Stored data
BEGIN
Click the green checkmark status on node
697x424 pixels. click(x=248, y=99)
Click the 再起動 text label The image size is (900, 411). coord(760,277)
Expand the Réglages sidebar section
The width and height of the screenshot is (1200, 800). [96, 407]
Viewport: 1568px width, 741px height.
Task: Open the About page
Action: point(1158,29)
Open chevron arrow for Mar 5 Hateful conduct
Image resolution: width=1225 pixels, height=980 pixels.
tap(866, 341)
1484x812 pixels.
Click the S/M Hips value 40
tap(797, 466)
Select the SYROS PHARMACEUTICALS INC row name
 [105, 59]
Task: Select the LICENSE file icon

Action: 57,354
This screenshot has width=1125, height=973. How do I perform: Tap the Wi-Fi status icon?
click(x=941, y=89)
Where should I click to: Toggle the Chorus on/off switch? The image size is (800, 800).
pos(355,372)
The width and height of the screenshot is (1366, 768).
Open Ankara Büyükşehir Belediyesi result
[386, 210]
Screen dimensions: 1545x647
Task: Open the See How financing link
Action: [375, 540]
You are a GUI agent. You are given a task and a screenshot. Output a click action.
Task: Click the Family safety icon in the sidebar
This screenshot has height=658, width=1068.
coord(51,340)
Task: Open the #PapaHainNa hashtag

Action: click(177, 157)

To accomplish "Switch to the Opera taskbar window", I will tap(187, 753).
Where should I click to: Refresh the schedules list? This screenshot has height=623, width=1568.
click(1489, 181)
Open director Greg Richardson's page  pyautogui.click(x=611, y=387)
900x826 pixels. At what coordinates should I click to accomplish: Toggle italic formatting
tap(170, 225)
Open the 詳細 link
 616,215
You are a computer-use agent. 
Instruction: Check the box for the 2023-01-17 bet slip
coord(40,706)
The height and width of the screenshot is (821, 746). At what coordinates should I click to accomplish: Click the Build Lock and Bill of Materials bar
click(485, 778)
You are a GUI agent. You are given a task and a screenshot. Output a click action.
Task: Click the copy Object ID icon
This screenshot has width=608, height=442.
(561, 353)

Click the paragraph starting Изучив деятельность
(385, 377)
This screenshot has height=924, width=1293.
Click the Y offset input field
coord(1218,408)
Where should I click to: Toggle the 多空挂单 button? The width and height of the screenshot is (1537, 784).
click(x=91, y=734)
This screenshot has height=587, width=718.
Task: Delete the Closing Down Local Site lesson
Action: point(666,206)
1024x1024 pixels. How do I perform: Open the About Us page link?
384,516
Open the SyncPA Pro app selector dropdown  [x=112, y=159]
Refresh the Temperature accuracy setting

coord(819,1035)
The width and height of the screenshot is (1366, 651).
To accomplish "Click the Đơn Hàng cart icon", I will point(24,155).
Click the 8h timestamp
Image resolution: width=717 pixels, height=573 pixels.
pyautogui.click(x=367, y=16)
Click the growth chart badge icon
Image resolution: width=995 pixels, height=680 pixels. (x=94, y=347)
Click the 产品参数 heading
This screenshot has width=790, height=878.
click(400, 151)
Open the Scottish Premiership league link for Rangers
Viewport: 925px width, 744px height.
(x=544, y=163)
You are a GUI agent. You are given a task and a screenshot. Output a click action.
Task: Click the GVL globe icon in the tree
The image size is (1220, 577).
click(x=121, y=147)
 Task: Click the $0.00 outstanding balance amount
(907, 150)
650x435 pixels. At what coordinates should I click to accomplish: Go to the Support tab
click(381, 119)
END
## Instructions for the task
Starting at the top of the data above, repeat every line exactly until the line containing "You are a computer-use agent." has been given, then stop.

## Final answer
Click the green checkmark status on node
697x424 pixels. click(x=248, y=99)
Click the 再起動 text label The image size is (900, 411). coord(760,277)
Expand the Réglages sidebar section
The width and height of the screenshot is (1200, 800). [96, 407]
Viewport: 1568px width, 741px height.
Task: Open the About page
Action: point(1158,29)
Open chevron arrow for Mar 5 Hateful conduct
Image resolution: width=1225 pixels, height=980 pixels.
tap(866, 341)
1484x812 pixels.
Click the S/M Hips value 40
tap(797, 466)
Select the SYROS PHARMACEUTICALS INC row name
 [105, 59]
Task: Select the LICENSE file icon

Action: 57,354
This screenshot has width=1125, height=973. How do I perform: Tap the Wi-Fi status icon?
click(x=941, y=89)
Where should I click to: Toggle the Chorus on/off switch? The image size is (800, 800).
pos(355,372)
The width and height of the screenshot is (1366, 768).
Open Ankara Büyükşehir Belediyesi result
[386, 210]
Screen dimensions: 1545x647
Task: Open the See How financing link
Action: [375, 540]
You are a GUI agent. You are given a task and a screenshot. Output a click action.
Task: Click the Family safety icon in the sidebar
This screenshot has height=658, width=1068.
coord(51,340)
Task: Open the #PapaHainNa hashtag

Action: click(177, 157)

To accomplish "Switch to the Opera taskbar window", I will tap(187, 753).
Where should I click to: Refresh the schedules list? This screenshot has height=623, width=1568.
click(1489, 181)
Open director Greg Richardson's page  pyautogui.click(x=611, y=387)
900x826 pixels. At what coordinates should I click to accomplish: Toggle italic formatting
tap(170, 225)
Open the 詳細 link
 616,215
You are a computer-use agent. 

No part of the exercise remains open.